THE SKIN OF OUR TEETH. Photo by Petronella Ytsma.

There are plays that are so good that audiences enjoy them even if the production isn’t first class—Midsummer Night’s Dream for example. Then there are plays that are unwieldly gems, difficult to take in unless the production is of first-class quality. The comedy-drama The Skin of Our Teeth by Thornton Wilder is such a play. It’s layers of parallel time and interweaving of storylines makes it hard to pull off. The good news is that director Joel Sass and Girl Friday Productions put a shine on this multifaceted jewel now at Park Square Theatre‘s main stage.

The play centers on the Antrobus family, George and Maggie and their two children in modern day New Jersey where they live with a pet mammoth and dinosaur and a scatterbrained maid named Sabina. In the course of the first act George invents the alphabet and the wheel. It is broadly hinted that their son “Henry” is the biblical fratricide Cain. We learn that the nearby grocery store has run out of food due to a glacier that is coming their way. These surrealistic elements, grounded in silliness and humor, are what Skin of Our Teeth is founded on and what director Sass calls a “a screw ball tragedy” in his program notes.

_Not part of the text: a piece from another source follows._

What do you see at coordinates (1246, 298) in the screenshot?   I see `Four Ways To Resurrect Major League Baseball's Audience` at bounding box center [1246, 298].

What makes this show work so well is that the actors know when to drop their madcap expressionism and bring the pace down to a serious level in order to survive the crisis at hand. They demonstrate the wise and very human core in this play that lies underneath the shifting layers of story and time.

The strong cast is led by John Middleton as George Antrobus, Kirby Bennet as Maggie and Alayne Hopkins as their maid Sabina, all excellent in their roles. This is one of Middleton’s best performances as he plays George Antrobus as a happy tinkering inventor rather than an intellectual powerhouse. Bennet gets stronger as the play progresses doing excellent work in each succeeding act. Sabina is written as a show-stealing part and Hopkins is very good at upstaging everyone else when the script demands it. Neal Skoy and Kathryn Fumie as the Antrobus children, Henry and Gladys, do very well as they age considerably throughout the course of the show.

Skin of Our Teeth won the Pulitzer Prize more than 75 years ago. If anything, its message is even more applicable now. As we teeter on the brink of environmental collapse I expect that this play will have more productions but there may be none better than the one now at Park Square Theatre.